| Sherlock Holmes | Versão mais divertida do famoso detetive

 

  Robert Downey Jr. como Sherlock Holmes e Jude Law como Dr. Watson

Em 2005, Christopher Nolan surpreendeu a todos quando apresentou sua versão do homem-morcego em Batman Begins. Ainda mais diferente, em 2006 Martin Campbel apresentou um James Bond violento e diferente dos tradicionais em Cassino Royale. Sherlock Holmes de Guy Ritchie pode muito bem entrar nessa categoria: pegar um personagem famoso e dar-lhe uma radical transformação. O filme consegue se sair muito bem-sucedido, graças à trama esperta e as atuações perfeitas de Robert Downey Jr e Jude Law. Mas enquanto o Batman se tornava um personagem mais sombrio com vilões realistas e James Bond um agente que apanha, sangra e erra, Sherlock Holmes é agora bom de pancadaria.

Na trama, a dupla Holmes e Watson precisa desvendar um mistério em torno do misterioso Lorde Blackwood, que teria levantado do túmulo e planejado um plano que envolve práticas sobrenaturais. Além disso, Holmes precisa lidar com uma antiga paixão e Watson com seu casamento.

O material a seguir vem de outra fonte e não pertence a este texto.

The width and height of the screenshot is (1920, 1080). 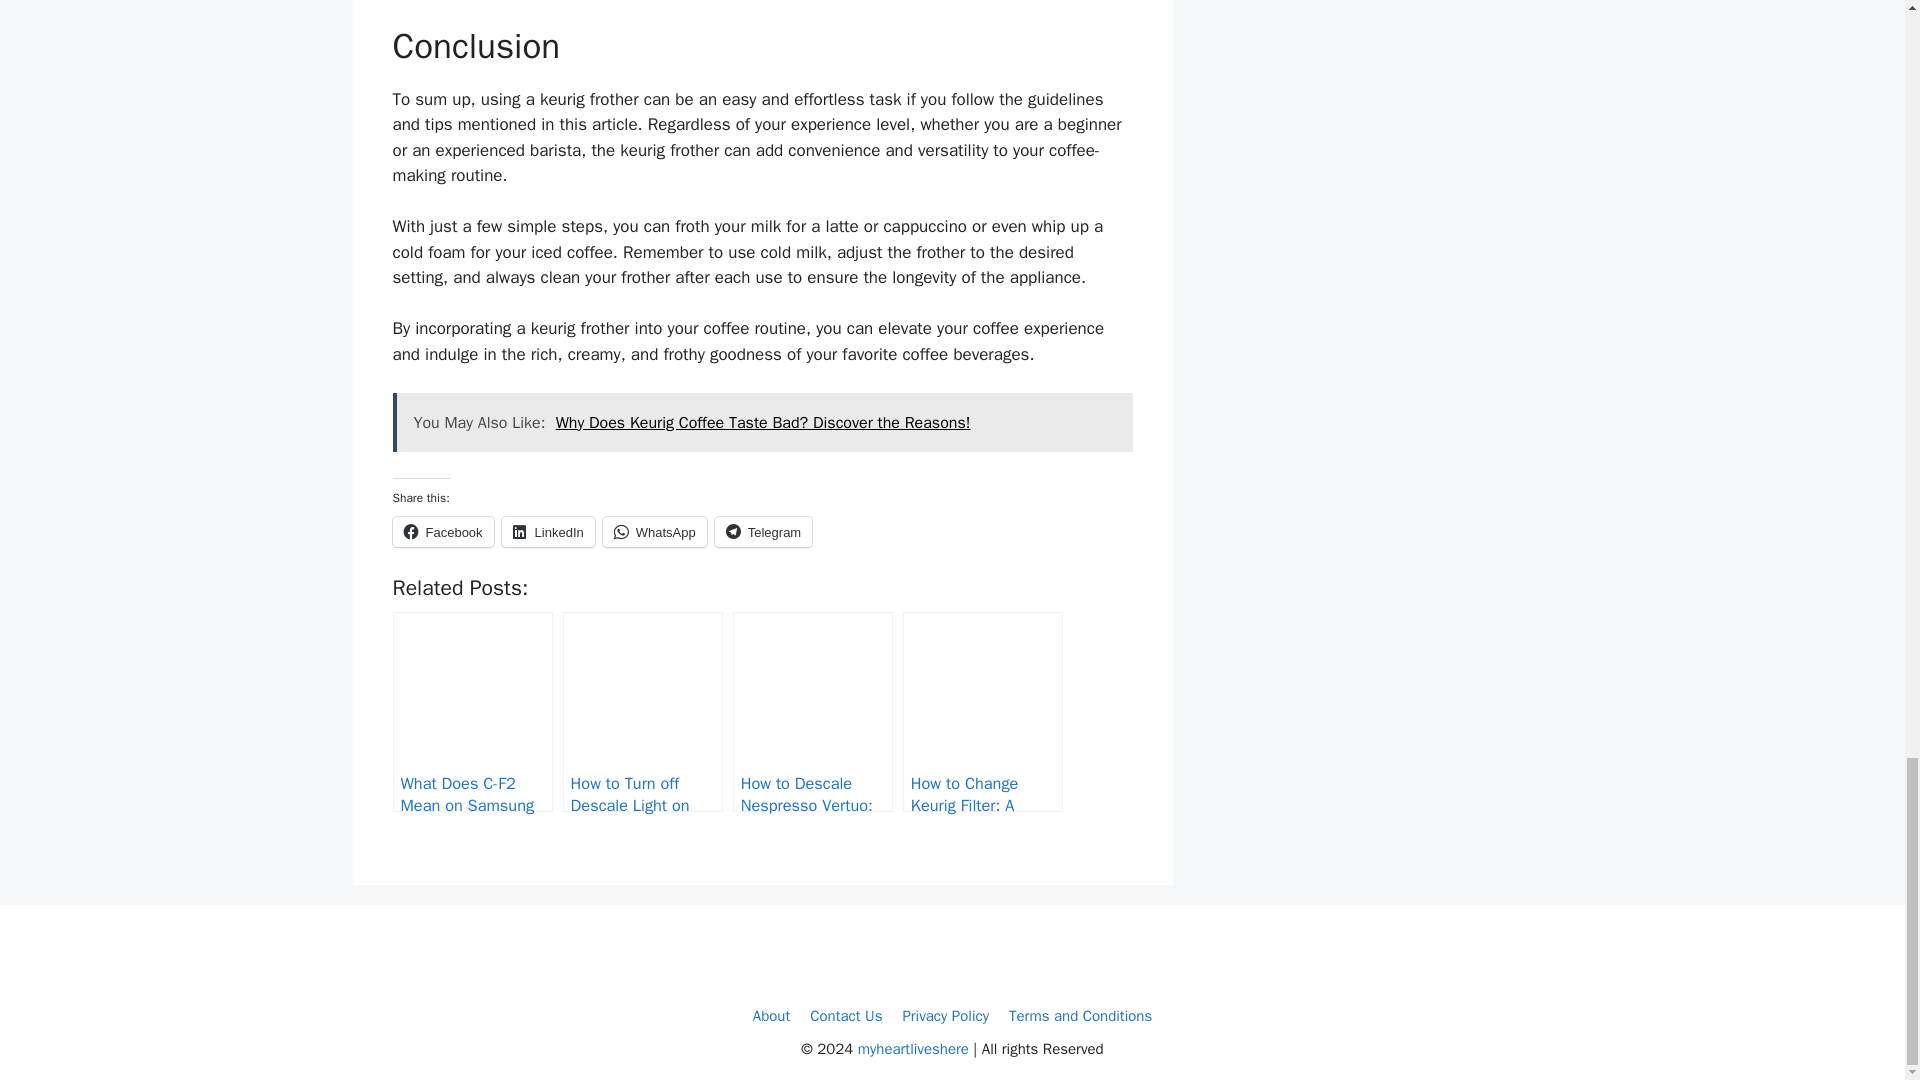 I want to click on Click to share on Telegram, so click(x=763, y=532).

Um ótimo filme. Guy Ritchie foge um pouco de seu estilo de bizarrices para se lançar em uma aventura cerebral e inteligente, mas isso não quer dizer que o diretor iria deixar de fora algumas cenas de luta bem violentas. O filme é muito bem dirigido, a trama flui e se desenrola de maneira ágil e agradável, sendo um pouco cansativa em alguns momentos e resolvendo de maneira meio exagerada e mal explicada alguns dos mistérios, mas isso não estraga a qualidade do roteiro.

Os atores não podiam ser melhores. Robert Downey Jr brilha e diverte no papel-título, conseguindo ser bem sarcástico e excepcional, criando uma versão inteligente e mais divertida do famoso detetive. Jude Law está mais sério, e nem por isso menos divertido, no papel de Watson, que deve aturar os hábitos excêntricos de Holmes. A química entre os dois é brilhante, rendendo uma das melhores parcerias do cinema recente. Rachel McAdams e Mark Strong ficam como coadjuvantes, mas são muito interessantes. Strong está sinistro enquanto McAdams interpreta a típica femme fatale.

Visualmente o filme não faz feio. A fotografia mostra uma Londres vitoriana suja e sombria, não tão obscura quanto a de Sweeney Todd, mas ela ganha traços mais realistas. A trilha sonora é outra maravilha, sejam as orquestradas por Hans Zimmer ou as já existentes, elas se encaixam perfeitamente com o filme e dão o tom certo. Sobre as cenas de ação, algumas são uma esperta mistura entre luta e humor, que seriam perfeitas se não fossem tão longas, enquanto outras são a mistura de luta e cérebro, ponto alto do filme onde Holmes calcula meticulosamente seus movimentos, as fraturas e os ossos quebrados. Gênio.

Para resumir o filme utilizarei as palavras de Holmes: Primeiro, chame a atenção do espectador com uma sequência de abertura cheia de ação e mistério. Apresente os personagens de maneira cômica, solte algumas piadas, muitas cenas de ação e um clímax de mocinho vs. bandido com um óbvio gancho para uma continuação. Em resumo: diversão garantida, atuações perfeitas, ação com cérebro e algumas pequenas falhas. Capacidade de não ter uma sequência: Neutralizada.